== EXERCISE DATA

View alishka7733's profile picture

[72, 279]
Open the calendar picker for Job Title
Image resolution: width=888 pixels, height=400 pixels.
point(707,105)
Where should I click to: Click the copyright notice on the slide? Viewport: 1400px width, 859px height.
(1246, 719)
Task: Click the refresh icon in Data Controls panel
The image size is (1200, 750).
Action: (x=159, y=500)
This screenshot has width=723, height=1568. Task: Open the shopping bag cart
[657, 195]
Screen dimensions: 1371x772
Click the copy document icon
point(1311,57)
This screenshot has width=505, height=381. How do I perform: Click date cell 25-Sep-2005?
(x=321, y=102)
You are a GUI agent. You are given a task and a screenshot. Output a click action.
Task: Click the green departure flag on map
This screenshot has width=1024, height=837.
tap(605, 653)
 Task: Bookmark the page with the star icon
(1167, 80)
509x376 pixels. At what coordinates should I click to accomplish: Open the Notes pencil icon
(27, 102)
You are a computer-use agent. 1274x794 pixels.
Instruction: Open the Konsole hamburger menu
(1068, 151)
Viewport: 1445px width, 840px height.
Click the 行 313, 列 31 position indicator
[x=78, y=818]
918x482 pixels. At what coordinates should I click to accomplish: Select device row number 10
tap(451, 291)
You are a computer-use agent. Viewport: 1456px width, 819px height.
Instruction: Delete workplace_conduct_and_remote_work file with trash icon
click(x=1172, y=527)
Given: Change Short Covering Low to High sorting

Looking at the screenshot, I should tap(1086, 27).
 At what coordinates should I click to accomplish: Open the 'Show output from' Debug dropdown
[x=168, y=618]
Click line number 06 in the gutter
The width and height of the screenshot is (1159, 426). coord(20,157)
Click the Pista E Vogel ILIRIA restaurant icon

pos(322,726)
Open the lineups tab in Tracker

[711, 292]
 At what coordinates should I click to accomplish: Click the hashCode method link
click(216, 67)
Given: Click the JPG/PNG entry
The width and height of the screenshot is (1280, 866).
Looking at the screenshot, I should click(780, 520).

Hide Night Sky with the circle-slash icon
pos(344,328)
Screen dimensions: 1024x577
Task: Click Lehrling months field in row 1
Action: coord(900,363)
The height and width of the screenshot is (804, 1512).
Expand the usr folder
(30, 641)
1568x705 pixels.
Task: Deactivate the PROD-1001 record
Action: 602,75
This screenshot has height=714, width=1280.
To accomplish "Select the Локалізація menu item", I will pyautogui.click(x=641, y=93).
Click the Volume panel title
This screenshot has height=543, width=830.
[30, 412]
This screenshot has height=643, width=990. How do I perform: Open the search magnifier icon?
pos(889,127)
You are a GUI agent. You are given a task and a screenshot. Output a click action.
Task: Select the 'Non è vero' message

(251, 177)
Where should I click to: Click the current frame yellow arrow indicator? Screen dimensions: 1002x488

====

◆ **WHAT THIS TASK INVOLVES**:
Find every line in the records above that contains the word "with", and copy each of those lines in full.

◆ **REPLY**:
 Task: Bookmark the page with the star icon
Instruction: Delete workplace_conduct_and_remote_work file with trash icon
Hide Night Sky with the circle-slash icon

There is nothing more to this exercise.